Auch Mozilla will das Tracking von Internetnutzern, die mit dem Firefox surfen, weiter erschweren und spezialisierte Datensammeler zu besserem Benehmen zwingen, wie die Firma am Mittwoch bekanntgab. Mozilla arbeitet an einer intelligenten Lösung, die Cookies von Seiten, die ein User regelmäßig besucht, etwa soziale Netzwerke oder beliebte Einkaufs-Portale, erlaubt, berichtet die Washington Post. Auch Drittanbieter sollen in Ausnahmefällen Cookies setzen dürfen.

Hartnäckige Cookies
Cookies, die das Surf-Verhalten auch nach Verlassen der Seite, von der sie gesetzt wurden, aufzeichnen, sollen außerdem in ihrer Funktion eingeschränkt werden. Das beträfe auch vielbesuchte Seiten wie Facebook. Mozilla arbeitet derzeit an den nötigen Werkzeugen, wird aber wohl noch einige Monate brauchen, bis die Technologie einsatzfähig ist. Ein Datum für die breitflächige Auslieferung gibt es noch nicht. Durch ihre ausdrückliche Zustimmung sollen User auch in Zukunft alle gewünschten Cookies akzeptieren können.
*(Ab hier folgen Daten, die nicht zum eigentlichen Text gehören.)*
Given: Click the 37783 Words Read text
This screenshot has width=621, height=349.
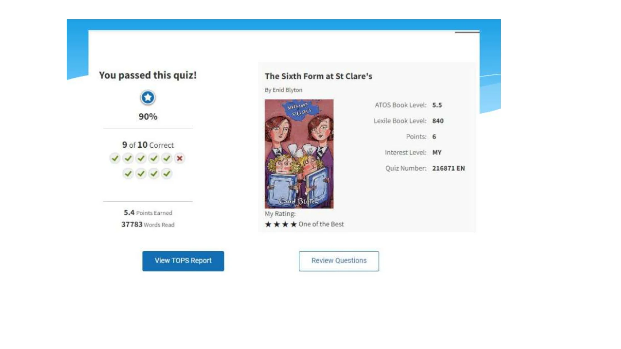Looking at the screenshot, I should (148, 225).
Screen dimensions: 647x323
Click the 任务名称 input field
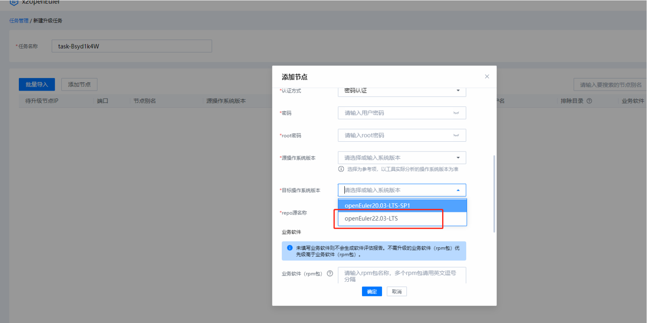[132, 46]
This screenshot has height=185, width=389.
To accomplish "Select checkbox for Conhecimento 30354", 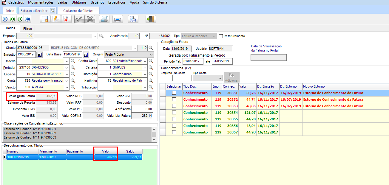I will [174, 113].
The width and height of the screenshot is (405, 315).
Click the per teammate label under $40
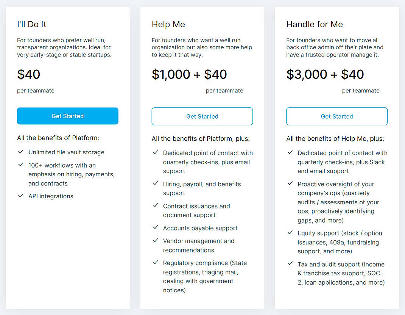(x=36, y=91)
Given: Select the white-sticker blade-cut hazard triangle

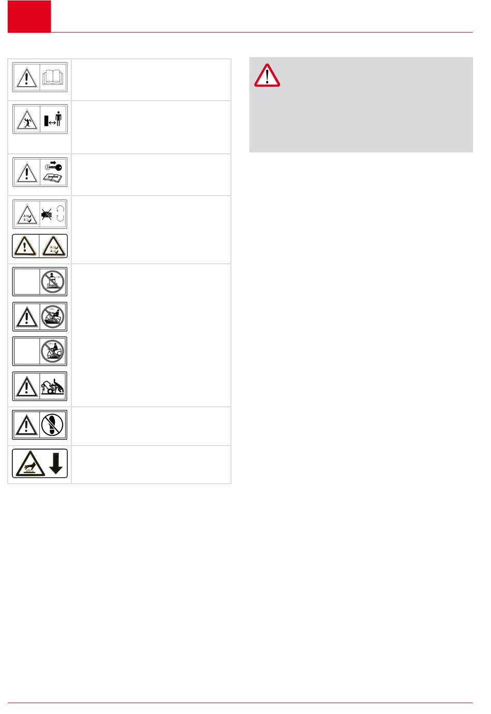Looking at the screenshot, I should (26, 214).
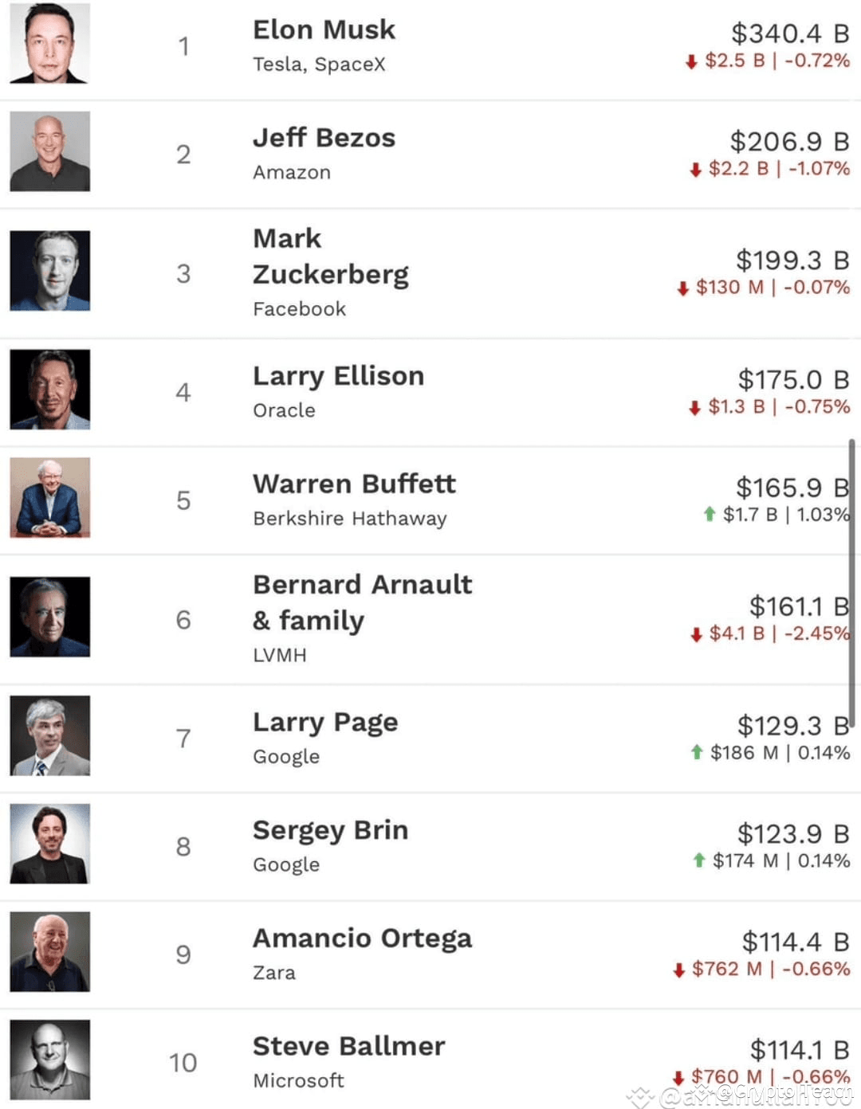The image size is (861, 1109).
Task: Open the Berkshire Hathaway row photo
Action: pos(49,498)
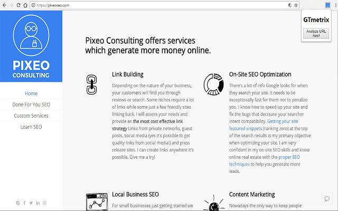This screenshot has height=211, width=338.
Task: Open the Instagram social link icon
Action: click(x=45, y=203)
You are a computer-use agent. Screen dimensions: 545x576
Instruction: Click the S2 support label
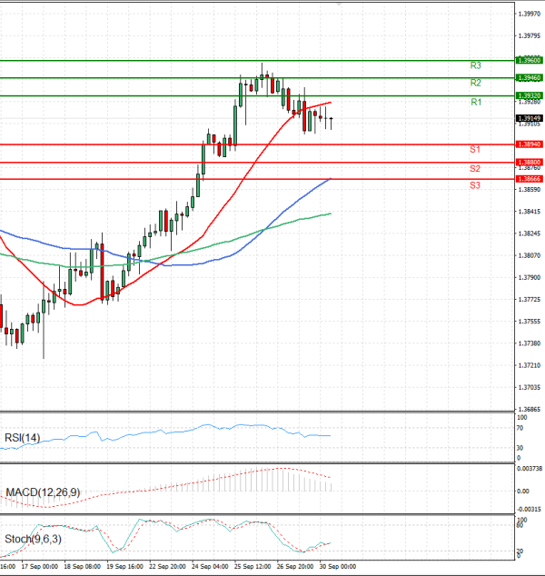(x=474, y=169)
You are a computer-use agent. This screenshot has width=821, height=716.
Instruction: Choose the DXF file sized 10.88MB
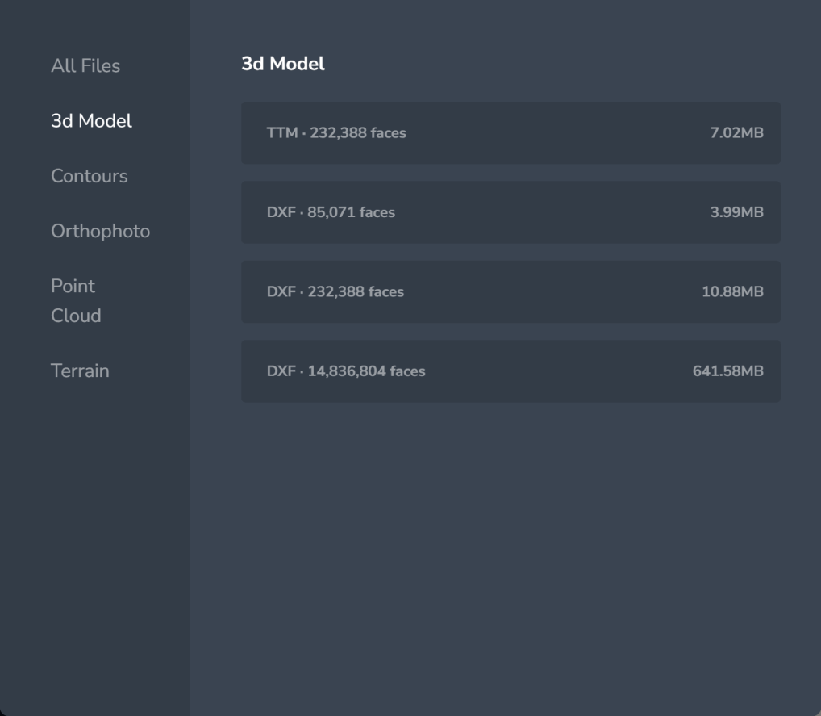(511, 291)
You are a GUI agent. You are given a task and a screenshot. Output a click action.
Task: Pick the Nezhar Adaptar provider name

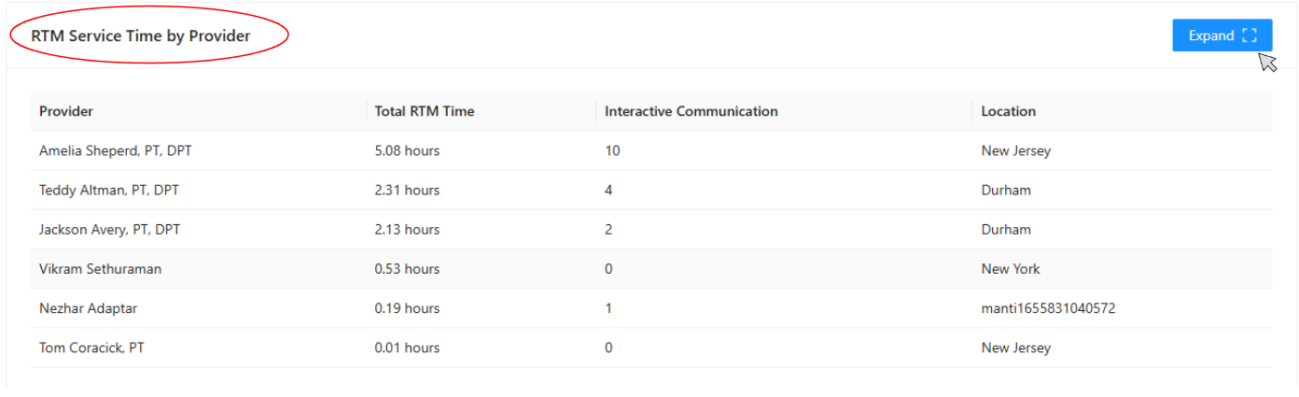(x=88, y=308)

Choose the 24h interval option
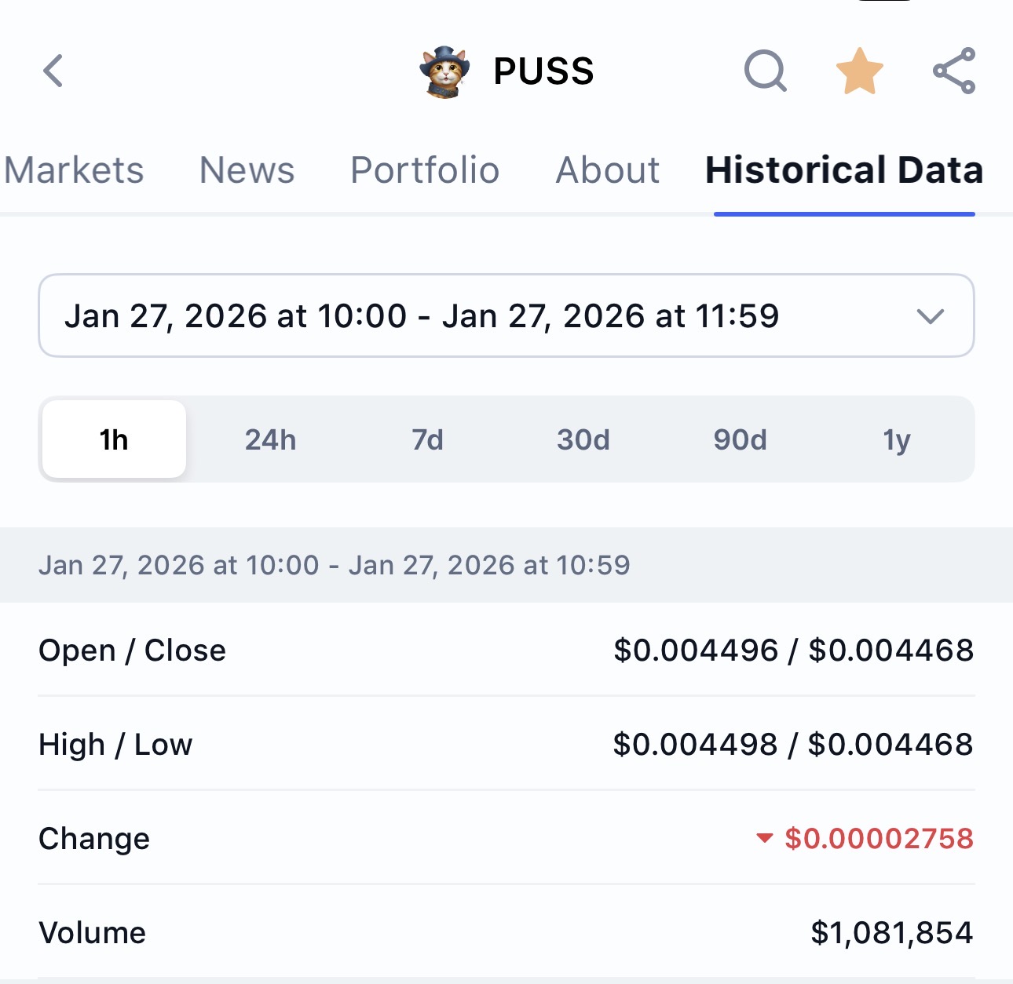(x=270, y=439)
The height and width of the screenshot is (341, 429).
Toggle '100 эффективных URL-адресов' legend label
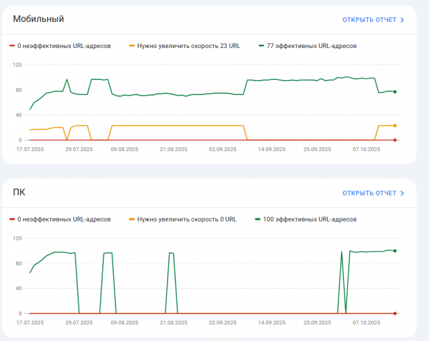click(x=309, y=219)
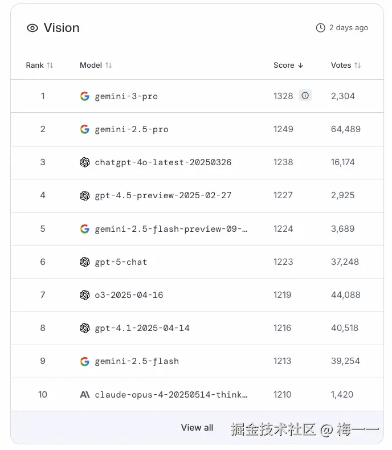This screenshot has height=450, width=392.
Task: Click the OpenAI logo beside chatgpt-4o-latest-20250326
Action: (85, 162)
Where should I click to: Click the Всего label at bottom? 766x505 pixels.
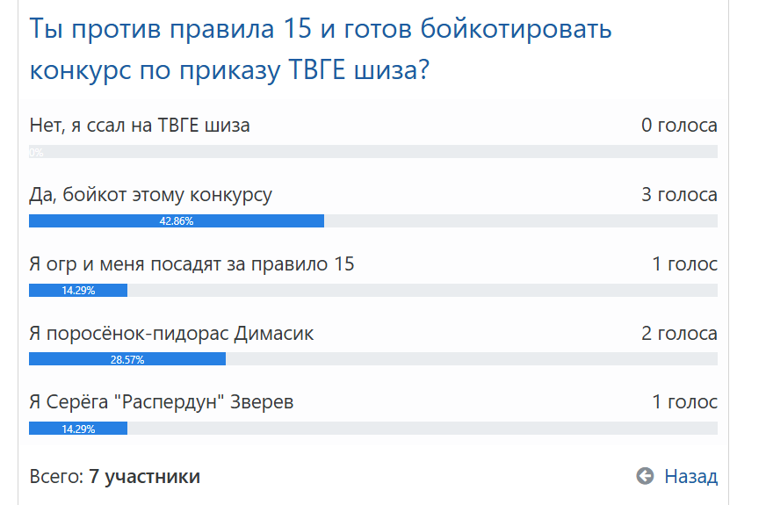(57, 477)
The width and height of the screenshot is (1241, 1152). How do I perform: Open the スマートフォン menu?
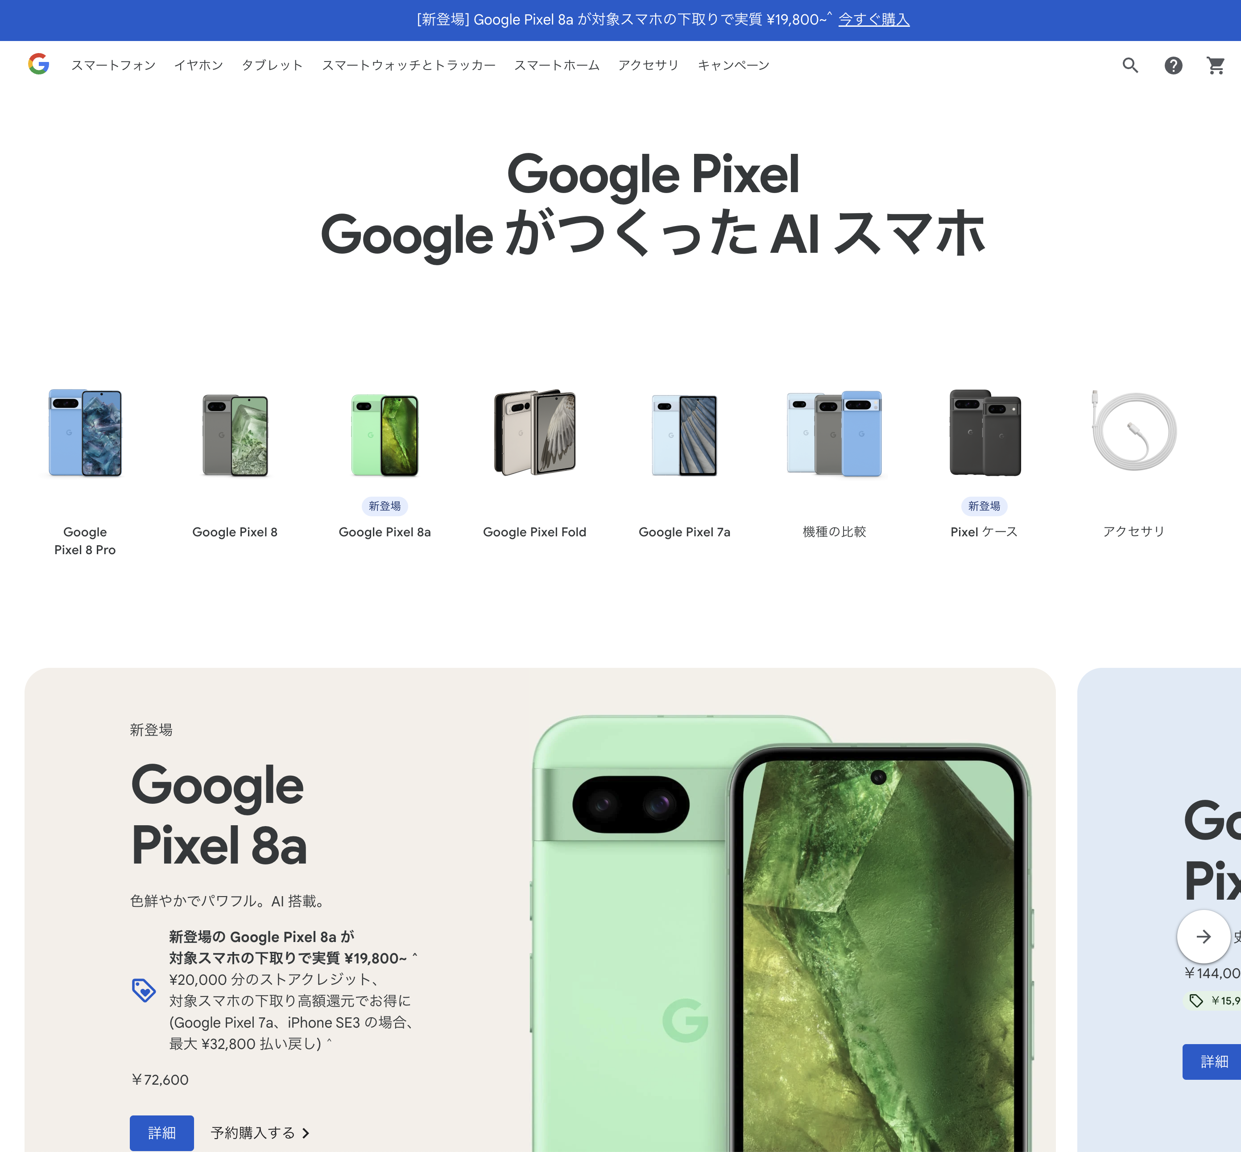click(x=113, y=65)
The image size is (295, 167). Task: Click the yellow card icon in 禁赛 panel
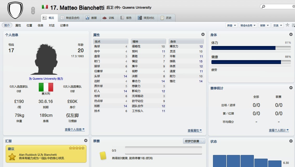(x=103, y=156)
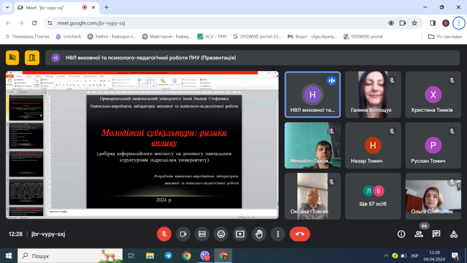The image size is (467, 263).
Task: Open the emoji reactions picker
Action: tap(221, 234)
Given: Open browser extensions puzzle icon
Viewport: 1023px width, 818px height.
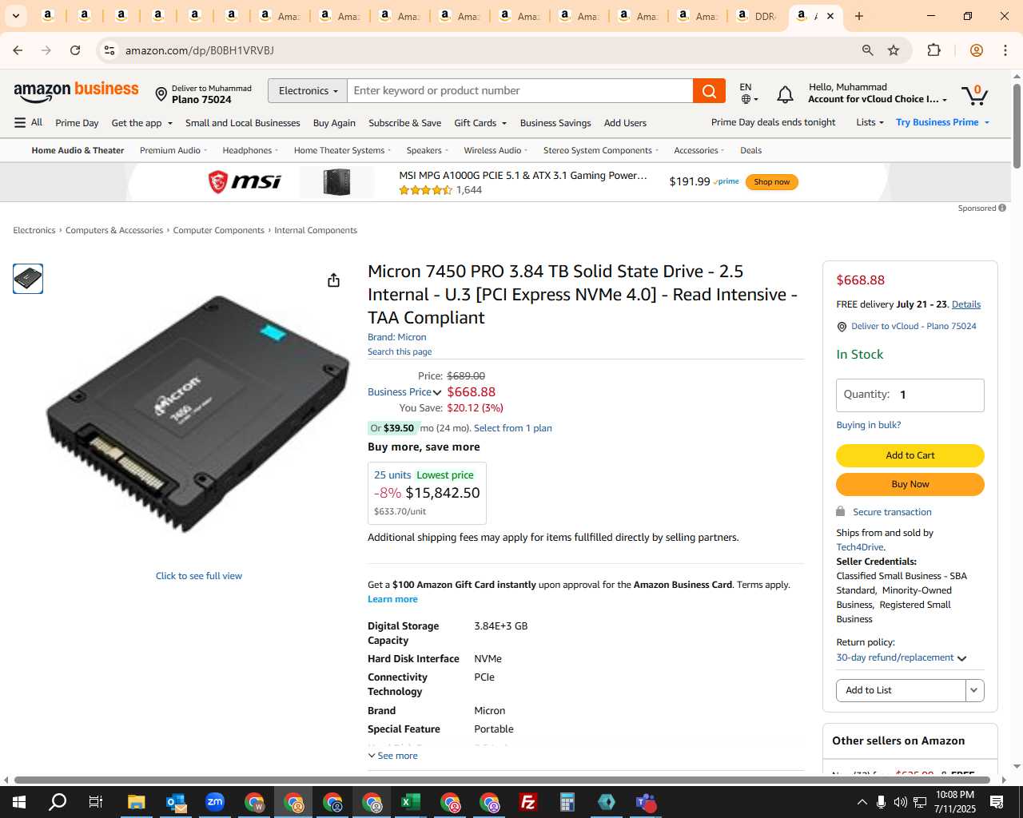Looking at the screenshot, I should coord(933,50).
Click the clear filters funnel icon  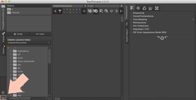click(x=60, y=11)
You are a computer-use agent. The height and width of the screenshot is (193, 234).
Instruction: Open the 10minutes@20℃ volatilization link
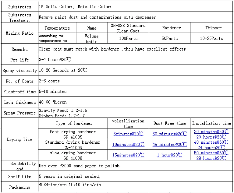click(128, 145)
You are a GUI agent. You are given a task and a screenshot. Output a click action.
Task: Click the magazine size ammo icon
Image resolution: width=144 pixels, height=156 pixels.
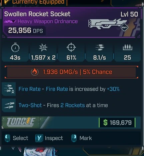click(127, 47)
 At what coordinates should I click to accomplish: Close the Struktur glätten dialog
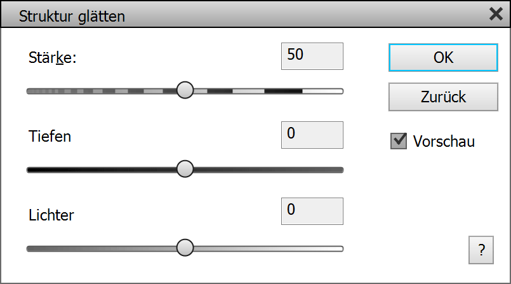click(x=496, y=15)
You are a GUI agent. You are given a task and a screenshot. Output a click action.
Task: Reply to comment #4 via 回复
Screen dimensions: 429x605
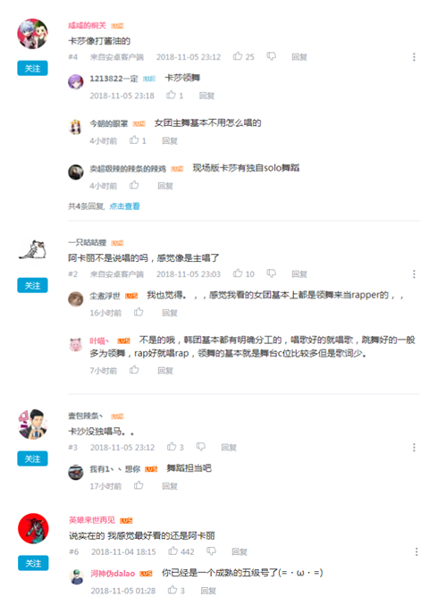coord(299,57)
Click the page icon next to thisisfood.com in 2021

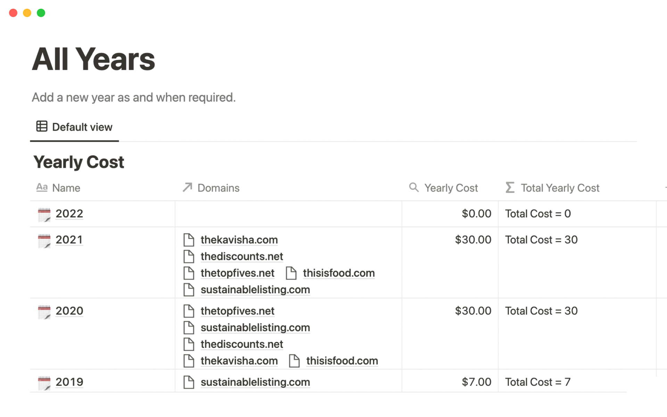[x=291, y=273]
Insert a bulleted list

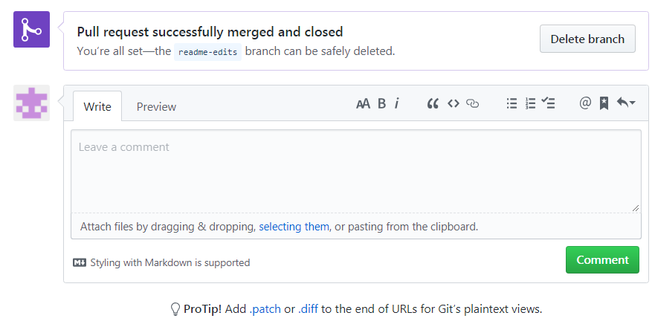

Die Werbeindustrie ist ob der Pläne Mozillas nicht besonders erpicht. Randall Rothenberg, Präsident des Interactive Advertising Bureau in den USA, hofft darauf, Mozilla noch von seinen Vorhaben abbringen zu können, wie er gegenüber der Washington Post sagt. Durch die Abschaffung von Tracking würde der Online-Handel gefährdet, was vor allem kleinere Anbieter träfe, so Rothenberg weiter. Es gehe um Milliarden von Dollar und zehntausende Arbeitsplätze.

Mozilla hofft, sich durch das Vorantreiben der Anti-Tracking-Bemühungen von Konkurrenzanbietern abheben zu können. Unterstützung erhält das Unternehmen von Datenschutz-Aktivisten.